The opinion of the court was delivered by: Andrew J. Wistrich United States Magistrate Judge


Plaintiff filed this action seeking reversal of the decision of defendant, the Commissioner of the Social Security Administration (the "Commissioner"), denying plaintiff's application for supplemental security income ("SSI") benefits. The parties have filed a Joint Stipulation ("JS") setting forth their contentions with respect to each disputed issue.

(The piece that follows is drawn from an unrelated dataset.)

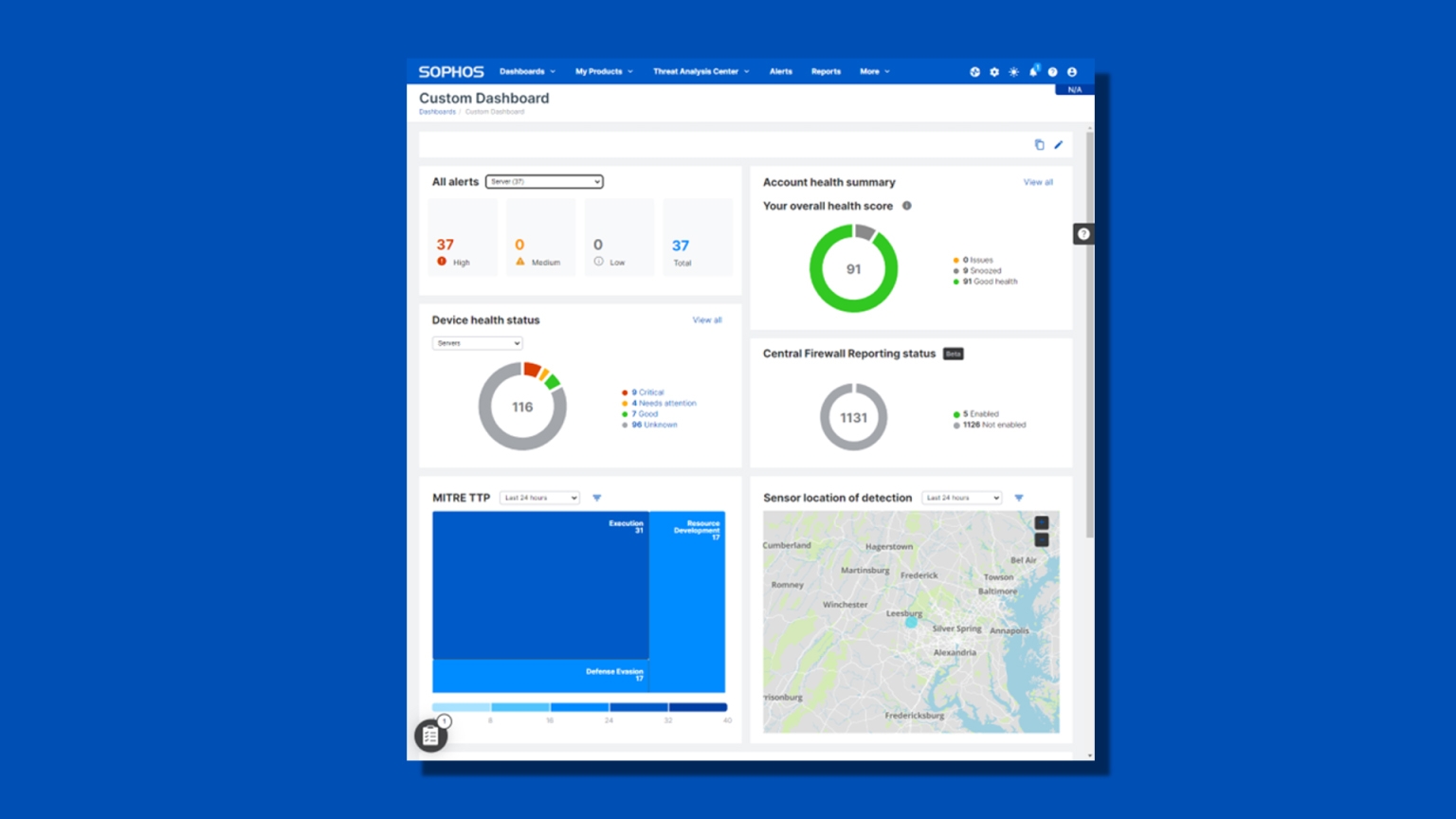Open the Server (37) dropdown under All alerts

[x=544, y=181]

Administrative Proceedings

Plaintiff filed his present application for SSI benefits on December 6, 2004.*fn1 [JS 2]. Plaintiff alleged that he became disabled on December 20, 2003, the day after issuance of the prior, final administrative decision finding him "not disabled." [JS 2; Administrative Record ("AR") 11-12].

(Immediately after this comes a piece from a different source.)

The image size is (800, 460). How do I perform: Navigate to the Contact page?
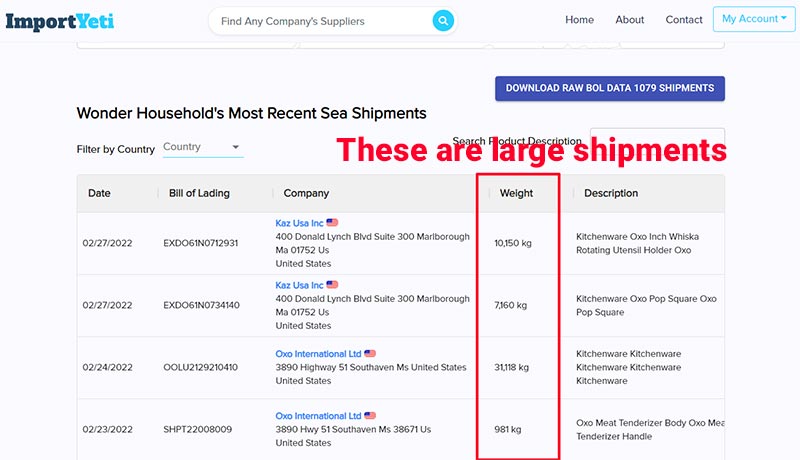[x=684, y=20]
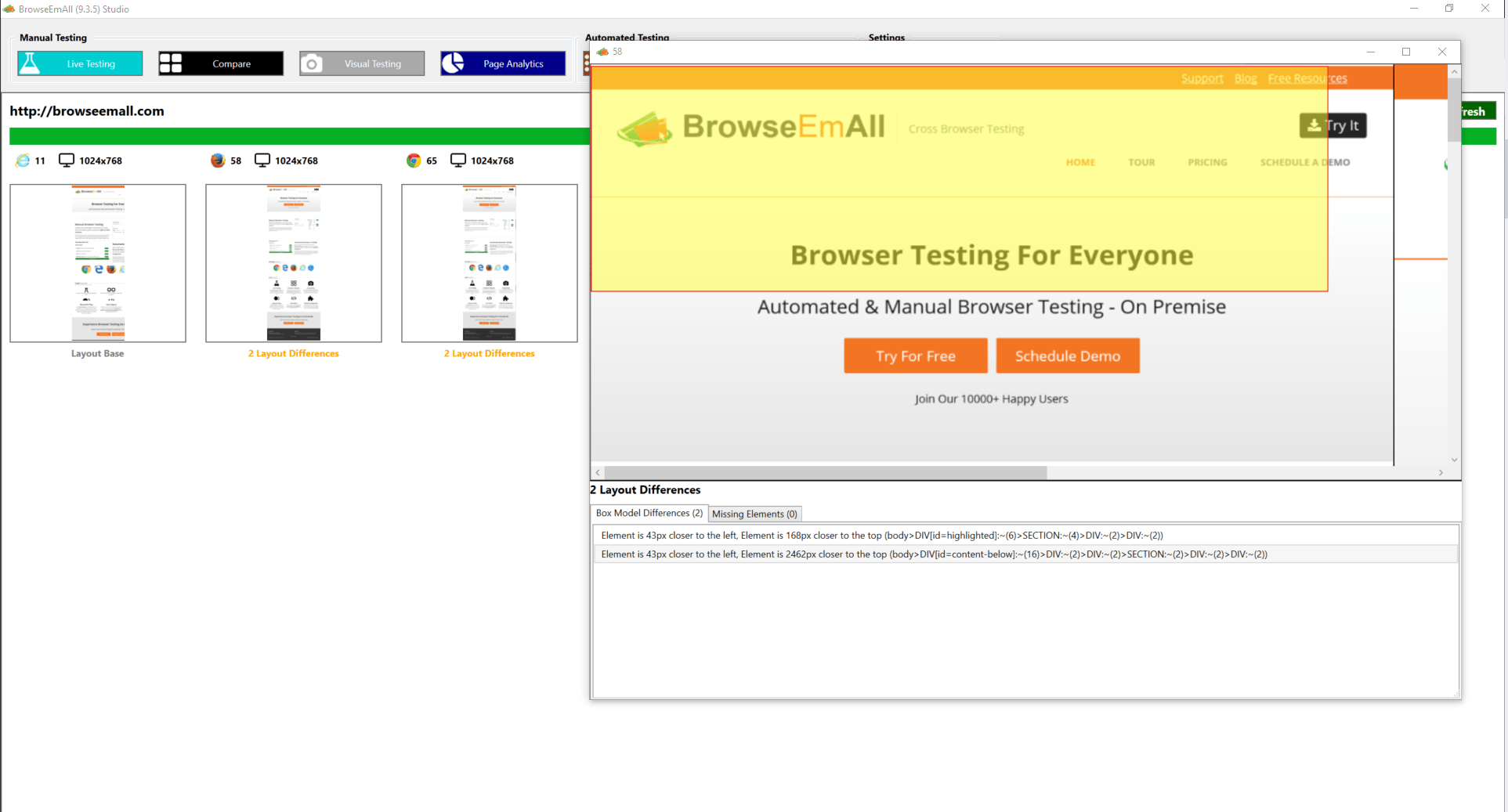Click the Chrome 65 browser icon
Viewport: 1508px width, 812px height.
click(414, 161)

In a written hearing decision that constitutes the final decision of the Commissioner in this case, an administrative law judge ("ALJ") found that plaintiff had severe impairments consisting of a depressive disorder, not otherwise specified ("NOS"), and a dependent personality disorder. [AR 14]. The ALJ further found that plaintiff's impairments left him with a residual functional capacity ("RFC") for work at any exertional level, with non-exertional impairments restricting him to moderately complex tasks with four to five steps in a habituated work setting that is object oriented. The claimant is precluded from safety operations and aggressive supervision. His environment should be low stress with no high production quota work or rapid assembly line work. His work environment should not have significant changes from day to day. [AR 14]. At step four of the sequential evaluation, the ALJ determined that plaintiff's RFC did not preclude him from performing his past relevant work as a "yard person and as a carpet cleaner." [AR 21]. Alternatively, the ALJ found, at step five of the sequential evaluation, that plaintiff can perform other jobs that exist in significant numbers in the national economy. [See AR 21]. The ALJ concluded that plaintiff was not disabled from December 20, 2003 through the date of his decision.

Statement of Disputed Issues

The disputed issues are whether the ALJ properly considered (1) the state agency physician's findings regarding plaintiff's moderate limitations; (2) the treating clinician's opinions regarding plaintiff's severe dysfunction rating; and (3) the type, dosage, and side effects of plaintiff's prescribed medications; and (4) whether the ALJ posed a complete hypothetical question to the vocational expert. [JS 2-3].

Standard of Review

The Commissioner's denial of benefits should be disturbed only if it is not supported by substantial evidence or is based on legal error. Stout v. Comm'r, Social Sec. Admin., 454 F.3d 1050, 1054 (9th Cir. 2006); Thomas v. Barnhart, 278 F.3d 947, 954 (9th Cir. 2002). "Substantial evidence" means "more than a mere scintilla, but less than a preponderance." Bayliss v. Barnhart, 427 F.3d 1211, 1214 n.1 (9th Cir. 2005). "It is such relevant evidence as a reasonable mind might accept as adequate to support a conclusion." Burch v. Barnhart, 400 F.3d 676, 679 (9th Cir. 2005)(internal quotation marks omitted). The court is required to review the record as a whole and to consider evidence detracting from the decision as well as evidence supporting the decision. Robbins v. Social Sec. Admin, 466 F.3d 880, 882 (9th Cir. 2006); Verduzco v. Apfel, 188 F.3d 1087, 1089 (9th Cir. 1999). "Where the evidence is susceptible to more than one rational interpretation, one of which supports the ALJ's decision, the ALJ's conclusion must be upheld." Thomas, 278 F.3d at 954 (citing Morgan v. Comm'r of Social Sec. Admin., 169 F.3d 595, 599 (9th Cir.1999)).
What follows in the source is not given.